Effective hyperparameter optimization using Nelder-Mead method in deep learning

Table 1 Experimental setting for each method

Method	Detail
Random search	Perform 600 random evaluations.
Bayesian optimization	Initialize the observation data with the first 100 evaluations of the random search, then perform the optimization with exactly 500 evaluations. The kernel is the ARD Matérn 5/2 and the acquisition function is the EI [8, 10].
CMA-ES	Perform 600 evaluations with 20 generations where each generation consists of 30 individuals. \(\langle \mathbf {x} \rangle _{w}^{(0)} = 0.5\), σ ⁽⁰⁾=0.2. All variables are scaled to [0,1] [10].

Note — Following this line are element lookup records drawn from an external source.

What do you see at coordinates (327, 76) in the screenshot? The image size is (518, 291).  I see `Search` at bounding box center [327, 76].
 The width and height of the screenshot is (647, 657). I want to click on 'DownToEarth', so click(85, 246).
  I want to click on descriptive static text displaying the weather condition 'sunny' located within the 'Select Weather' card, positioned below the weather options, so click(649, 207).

Coordinate-search method	Initialize x ₀ as the best point of the first 100 random search evaluations, then perform optimization for up to 500 evaluations. α=0.5. All variables are scaled to [0,1].
Nelder-Mead method	Generate an initial simplex randomly, then perform optimization for up to 600 evaluations (including initialization). \(\gamma ^{s} = \frac {1}{2}, \delta ^{ic} = -\frac {1}{2}, \delta ^{oc} = \frac {1}{2}, \delta ^{r} = 1\ \text {and}\ \delta ^{e} = 2\).